• WHAT THE TASK ASKS: Please copy, exactly as they appear below, the lines from the one containing "Given: Click Скидка" through the one containing "Click the help question mark icon in dialog".

• DATA SHOWN:
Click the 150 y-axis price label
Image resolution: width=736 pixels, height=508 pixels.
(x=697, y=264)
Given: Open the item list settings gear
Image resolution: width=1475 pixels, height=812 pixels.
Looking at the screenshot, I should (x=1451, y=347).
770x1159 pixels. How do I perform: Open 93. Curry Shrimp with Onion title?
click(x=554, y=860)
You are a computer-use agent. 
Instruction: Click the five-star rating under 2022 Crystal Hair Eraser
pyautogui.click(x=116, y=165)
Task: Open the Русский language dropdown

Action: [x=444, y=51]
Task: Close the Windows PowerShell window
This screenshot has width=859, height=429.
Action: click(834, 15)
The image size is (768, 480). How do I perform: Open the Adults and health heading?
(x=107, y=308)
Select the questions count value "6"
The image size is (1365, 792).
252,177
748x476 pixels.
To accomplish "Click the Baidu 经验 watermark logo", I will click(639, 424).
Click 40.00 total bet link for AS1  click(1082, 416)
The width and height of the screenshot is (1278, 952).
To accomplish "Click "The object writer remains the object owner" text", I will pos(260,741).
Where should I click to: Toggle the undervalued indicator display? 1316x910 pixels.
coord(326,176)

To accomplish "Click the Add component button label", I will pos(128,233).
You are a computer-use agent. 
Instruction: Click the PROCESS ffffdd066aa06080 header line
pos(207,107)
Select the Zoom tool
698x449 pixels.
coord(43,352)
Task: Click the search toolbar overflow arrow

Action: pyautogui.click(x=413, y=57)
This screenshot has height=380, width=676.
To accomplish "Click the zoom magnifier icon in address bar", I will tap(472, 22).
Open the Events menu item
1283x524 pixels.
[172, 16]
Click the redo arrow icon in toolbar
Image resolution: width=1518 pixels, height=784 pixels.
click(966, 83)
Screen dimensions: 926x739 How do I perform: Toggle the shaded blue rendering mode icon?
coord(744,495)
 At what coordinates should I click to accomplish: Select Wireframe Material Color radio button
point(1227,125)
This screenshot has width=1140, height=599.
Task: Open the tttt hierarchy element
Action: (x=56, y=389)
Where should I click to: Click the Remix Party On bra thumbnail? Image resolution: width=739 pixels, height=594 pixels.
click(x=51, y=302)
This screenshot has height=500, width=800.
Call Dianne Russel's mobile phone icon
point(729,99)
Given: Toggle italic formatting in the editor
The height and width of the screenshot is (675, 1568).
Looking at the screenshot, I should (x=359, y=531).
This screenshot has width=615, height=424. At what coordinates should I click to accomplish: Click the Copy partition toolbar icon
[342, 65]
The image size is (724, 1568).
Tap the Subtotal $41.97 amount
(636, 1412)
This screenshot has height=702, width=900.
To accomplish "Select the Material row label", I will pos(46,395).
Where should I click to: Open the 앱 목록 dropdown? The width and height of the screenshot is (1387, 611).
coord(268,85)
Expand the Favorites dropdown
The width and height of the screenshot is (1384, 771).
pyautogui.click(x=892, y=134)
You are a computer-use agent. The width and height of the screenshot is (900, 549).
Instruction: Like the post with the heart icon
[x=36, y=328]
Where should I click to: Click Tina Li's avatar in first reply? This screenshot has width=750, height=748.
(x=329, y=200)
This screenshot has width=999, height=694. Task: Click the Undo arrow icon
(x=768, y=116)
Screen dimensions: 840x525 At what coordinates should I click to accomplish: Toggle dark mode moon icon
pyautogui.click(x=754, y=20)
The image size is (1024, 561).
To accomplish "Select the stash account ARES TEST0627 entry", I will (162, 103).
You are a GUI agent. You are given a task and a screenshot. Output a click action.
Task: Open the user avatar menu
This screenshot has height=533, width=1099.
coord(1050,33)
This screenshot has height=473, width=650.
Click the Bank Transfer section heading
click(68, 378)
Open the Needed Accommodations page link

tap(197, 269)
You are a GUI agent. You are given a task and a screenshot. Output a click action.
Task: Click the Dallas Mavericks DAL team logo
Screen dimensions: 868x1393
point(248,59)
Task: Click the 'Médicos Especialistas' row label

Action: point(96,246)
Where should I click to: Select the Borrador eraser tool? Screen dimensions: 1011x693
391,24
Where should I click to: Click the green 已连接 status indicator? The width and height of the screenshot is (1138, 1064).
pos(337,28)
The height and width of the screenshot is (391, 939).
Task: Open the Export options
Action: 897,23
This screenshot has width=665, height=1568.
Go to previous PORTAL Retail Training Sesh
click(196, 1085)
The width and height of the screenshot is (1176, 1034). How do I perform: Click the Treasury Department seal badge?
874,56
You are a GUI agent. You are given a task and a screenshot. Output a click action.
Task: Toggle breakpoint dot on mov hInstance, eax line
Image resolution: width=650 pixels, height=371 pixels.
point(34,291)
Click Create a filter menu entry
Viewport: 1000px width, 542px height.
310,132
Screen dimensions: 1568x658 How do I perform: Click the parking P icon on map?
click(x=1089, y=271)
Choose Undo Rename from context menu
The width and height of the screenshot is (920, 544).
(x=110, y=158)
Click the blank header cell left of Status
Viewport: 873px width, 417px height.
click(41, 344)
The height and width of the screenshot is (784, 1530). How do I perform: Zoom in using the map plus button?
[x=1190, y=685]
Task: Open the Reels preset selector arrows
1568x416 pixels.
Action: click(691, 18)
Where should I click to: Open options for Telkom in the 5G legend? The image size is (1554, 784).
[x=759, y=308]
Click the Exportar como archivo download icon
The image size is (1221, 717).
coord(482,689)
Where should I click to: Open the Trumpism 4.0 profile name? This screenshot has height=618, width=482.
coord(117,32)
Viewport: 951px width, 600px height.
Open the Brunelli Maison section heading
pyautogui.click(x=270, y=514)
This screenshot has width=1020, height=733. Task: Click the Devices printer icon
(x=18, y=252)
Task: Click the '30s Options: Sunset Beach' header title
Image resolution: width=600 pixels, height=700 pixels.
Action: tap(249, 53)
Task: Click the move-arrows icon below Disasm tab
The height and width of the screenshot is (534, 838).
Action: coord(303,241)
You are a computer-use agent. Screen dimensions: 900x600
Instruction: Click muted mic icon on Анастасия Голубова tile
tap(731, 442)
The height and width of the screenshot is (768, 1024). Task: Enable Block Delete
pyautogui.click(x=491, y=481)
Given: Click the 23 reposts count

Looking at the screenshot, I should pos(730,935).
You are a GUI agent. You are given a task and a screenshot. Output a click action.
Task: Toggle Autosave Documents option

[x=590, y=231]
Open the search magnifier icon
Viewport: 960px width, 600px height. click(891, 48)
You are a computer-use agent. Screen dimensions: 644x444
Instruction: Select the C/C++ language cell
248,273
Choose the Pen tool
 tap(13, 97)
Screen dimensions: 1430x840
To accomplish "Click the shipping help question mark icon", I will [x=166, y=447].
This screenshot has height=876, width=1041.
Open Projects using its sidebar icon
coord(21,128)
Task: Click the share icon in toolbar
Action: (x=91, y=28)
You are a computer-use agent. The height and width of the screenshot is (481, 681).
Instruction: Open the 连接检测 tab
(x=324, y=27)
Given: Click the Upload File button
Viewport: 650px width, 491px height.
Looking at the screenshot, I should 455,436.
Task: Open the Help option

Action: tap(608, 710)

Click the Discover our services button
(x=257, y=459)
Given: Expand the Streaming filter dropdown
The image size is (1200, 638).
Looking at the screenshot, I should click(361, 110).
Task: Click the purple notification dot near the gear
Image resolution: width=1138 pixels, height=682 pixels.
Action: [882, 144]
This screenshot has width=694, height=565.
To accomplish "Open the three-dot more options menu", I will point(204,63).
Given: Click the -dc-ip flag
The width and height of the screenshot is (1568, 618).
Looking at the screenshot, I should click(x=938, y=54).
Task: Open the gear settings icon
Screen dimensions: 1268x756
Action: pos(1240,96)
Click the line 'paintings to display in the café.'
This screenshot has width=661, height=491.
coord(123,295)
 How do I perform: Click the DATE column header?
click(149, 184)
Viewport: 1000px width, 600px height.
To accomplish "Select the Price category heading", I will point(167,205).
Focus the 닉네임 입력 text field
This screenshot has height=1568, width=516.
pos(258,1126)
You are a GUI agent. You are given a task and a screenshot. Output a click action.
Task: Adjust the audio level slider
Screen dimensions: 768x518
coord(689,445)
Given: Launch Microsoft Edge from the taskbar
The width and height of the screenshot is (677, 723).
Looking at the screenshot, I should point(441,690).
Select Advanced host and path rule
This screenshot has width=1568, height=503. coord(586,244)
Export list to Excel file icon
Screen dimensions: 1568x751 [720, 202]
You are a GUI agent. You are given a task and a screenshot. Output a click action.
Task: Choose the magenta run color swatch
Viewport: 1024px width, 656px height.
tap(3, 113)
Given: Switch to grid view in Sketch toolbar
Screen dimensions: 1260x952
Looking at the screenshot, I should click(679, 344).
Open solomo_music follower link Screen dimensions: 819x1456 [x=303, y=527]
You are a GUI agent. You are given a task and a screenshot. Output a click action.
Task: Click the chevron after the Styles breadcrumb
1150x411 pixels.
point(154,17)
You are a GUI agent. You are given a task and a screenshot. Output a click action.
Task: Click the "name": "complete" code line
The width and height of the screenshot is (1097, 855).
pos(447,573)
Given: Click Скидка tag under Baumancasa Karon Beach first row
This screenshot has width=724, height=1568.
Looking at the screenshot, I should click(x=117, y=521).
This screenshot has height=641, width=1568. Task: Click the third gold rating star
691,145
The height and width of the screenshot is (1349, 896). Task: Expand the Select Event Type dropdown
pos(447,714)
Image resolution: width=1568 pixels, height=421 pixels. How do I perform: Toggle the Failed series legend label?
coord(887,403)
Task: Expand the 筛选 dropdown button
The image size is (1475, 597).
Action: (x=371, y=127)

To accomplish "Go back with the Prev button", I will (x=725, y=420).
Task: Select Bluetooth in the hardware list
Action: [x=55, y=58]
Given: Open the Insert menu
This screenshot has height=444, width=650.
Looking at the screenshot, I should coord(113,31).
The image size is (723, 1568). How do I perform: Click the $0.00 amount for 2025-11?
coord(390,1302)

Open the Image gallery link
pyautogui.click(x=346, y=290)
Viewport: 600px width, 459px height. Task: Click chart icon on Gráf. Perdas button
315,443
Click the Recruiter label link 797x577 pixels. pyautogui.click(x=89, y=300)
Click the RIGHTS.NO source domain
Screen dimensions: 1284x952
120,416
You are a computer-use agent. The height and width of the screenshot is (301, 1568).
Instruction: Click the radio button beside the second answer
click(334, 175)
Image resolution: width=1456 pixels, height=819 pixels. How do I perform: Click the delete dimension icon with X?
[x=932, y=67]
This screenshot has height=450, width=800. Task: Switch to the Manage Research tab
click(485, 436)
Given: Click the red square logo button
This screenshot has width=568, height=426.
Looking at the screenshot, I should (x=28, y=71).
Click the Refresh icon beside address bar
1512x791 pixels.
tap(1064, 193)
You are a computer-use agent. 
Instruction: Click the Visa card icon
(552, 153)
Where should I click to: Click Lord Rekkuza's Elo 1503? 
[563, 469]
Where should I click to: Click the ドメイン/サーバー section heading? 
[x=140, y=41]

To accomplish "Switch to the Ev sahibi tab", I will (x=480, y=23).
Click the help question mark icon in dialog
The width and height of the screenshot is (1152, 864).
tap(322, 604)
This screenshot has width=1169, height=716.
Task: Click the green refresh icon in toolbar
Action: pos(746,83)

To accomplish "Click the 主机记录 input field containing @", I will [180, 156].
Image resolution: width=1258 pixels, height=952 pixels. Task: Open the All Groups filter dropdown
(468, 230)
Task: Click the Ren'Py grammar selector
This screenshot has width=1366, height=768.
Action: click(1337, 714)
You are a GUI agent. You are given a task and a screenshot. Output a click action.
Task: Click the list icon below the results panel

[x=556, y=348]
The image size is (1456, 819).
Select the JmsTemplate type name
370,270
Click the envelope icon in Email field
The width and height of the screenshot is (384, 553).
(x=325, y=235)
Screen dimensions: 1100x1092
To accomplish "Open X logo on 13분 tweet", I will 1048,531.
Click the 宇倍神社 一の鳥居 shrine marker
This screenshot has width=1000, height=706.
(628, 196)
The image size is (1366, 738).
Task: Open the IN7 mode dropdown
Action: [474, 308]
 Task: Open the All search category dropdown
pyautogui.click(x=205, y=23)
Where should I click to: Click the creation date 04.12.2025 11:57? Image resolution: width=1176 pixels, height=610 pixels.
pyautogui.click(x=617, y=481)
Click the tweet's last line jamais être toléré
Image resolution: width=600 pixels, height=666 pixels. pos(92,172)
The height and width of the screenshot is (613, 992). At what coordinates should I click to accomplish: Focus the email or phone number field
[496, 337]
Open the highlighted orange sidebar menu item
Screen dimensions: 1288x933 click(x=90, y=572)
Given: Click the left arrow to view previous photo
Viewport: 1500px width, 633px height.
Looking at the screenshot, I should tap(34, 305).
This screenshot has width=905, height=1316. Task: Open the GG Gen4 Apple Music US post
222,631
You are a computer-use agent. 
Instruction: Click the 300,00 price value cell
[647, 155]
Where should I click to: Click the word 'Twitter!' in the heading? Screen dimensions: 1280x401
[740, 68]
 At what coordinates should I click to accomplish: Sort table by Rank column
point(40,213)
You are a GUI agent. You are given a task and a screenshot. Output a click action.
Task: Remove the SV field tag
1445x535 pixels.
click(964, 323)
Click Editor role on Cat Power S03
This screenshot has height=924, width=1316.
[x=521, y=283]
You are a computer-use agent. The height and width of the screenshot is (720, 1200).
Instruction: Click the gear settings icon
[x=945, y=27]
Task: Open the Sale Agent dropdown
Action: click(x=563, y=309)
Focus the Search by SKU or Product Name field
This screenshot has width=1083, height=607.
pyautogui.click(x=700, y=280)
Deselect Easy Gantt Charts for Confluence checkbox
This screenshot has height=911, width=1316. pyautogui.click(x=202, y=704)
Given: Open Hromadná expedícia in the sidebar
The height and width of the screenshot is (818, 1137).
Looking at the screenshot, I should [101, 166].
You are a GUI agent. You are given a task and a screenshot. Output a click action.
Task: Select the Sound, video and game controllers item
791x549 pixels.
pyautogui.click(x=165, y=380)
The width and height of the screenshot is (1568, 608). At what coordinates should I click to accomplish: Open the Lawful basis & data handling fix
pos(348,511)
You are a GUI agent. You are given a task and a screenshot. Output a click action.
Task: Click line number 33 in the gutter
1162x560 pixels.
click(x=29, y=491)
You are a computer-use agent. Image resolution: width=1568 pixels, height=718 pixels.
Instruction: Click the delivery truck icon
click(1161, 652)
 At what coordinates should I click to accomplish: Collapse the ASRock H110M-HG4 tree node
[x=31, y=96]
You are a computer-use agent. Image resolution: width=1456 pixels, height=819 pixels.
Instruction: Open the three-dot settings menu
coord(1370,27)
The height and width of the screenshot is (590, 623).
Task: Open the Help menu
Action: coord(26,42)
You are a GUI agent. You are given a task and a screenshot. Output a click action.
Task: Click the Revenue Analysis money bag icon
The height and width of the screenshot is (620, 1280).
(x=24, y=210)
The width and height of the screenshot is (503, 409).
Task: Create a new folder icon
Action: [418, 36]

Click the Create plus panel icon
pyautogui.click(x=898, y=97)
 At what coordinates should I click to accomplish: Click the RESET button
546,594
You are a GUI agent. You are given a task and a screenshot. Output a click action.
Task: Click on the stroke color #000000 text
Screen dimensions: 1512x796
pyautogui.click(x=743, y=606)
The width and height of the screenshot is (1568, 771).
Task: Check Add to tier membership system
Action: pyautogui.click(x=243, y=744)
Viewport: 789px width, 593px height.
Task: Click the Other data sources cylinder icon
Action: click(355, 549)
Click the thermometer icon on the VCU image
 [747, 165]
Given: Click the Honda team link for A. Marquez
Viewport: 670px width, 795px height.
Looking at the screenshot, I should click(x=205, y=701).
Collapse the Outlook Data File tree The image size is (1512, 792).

• RESPONSE TO THE EXERCISE:
Given: Click Скидка tag under Baumancasa Karon Beach first row
This screenshot has width=724, height=1568.
Looking at the screenshot, I should click(x=117, y=521).
This screenshot has height=641, width=1568. Task: Click the third gold rating star
691,145
The height and width of the screenshot is (1349, 896). Task: Expand the Select Event Type dropdown
pos(447,714)
Image resolution: width=1568 pixels, height=421 pixels. How do I perform: Toggle the Failed series legend label?
coord(887,403)
Task: Expand the 筛选 dropdown button
The image size is (1475, 597).
Action: (x=371, y=127)

To accomplish "Go back with the Prev button", I will (x=725, y=420).
Task: Select Bluetooth in the hardware list
Action: [x=55, y=58]
Given: Open the Insert menu
This screenshot has height=444, width=650.
Looking at the screenshot, I should coord(113,31).
The image size is (723, 1568). How do I perform: Click the $0.00 amount for 2025-11?
coord(390,1302)

Open the Image gallery link
pyautogui.click(x=346, y=290)
Viewport: 600px width, 459px height. Task: Click chart icon on Gráf. Perdas button
315,443
Click the Recruiter label link 797x577 pixels. pyautogui.click(x=89, y=300)
Click the RIGHTS.NO source domain
Screen dimensions: 1284x952
120,416
You are a computer-use agent. The height and width of the screenshot is (301, 1568).
Instruction: Click the radio button beside the second answer
click(334, 175)
Image resolution: width=1456 pixels, height=819 pixels. How do I perform: Click the delete dimension icon with X?
[x=932, y=67]
This screenshot has height=450, width=800. Task: Switch to the Manage Research tab
click(485, 436)
Given: Click the red square logo button
This screenshot has width=568, height=426.
Looking at the screenshot, I should (x=28, y=71).
Click the Refresh icon beside address bar
1512x791 pixels.
tap(1064, 193)
You are a computer-use agent. 
Instruction: Click the Visa card icon
(552, 153)
Where should I click to: Click Lord Rekkuza's Elo 1503? 
[563, 469]
Where should I click to: Click the ドメイン/サーバー section heading? 
[x=140, y=41]

To accomplish "Switch to the Ev sahibi tab", I will (x=480, y=23).
Click the help question mark icon in dialog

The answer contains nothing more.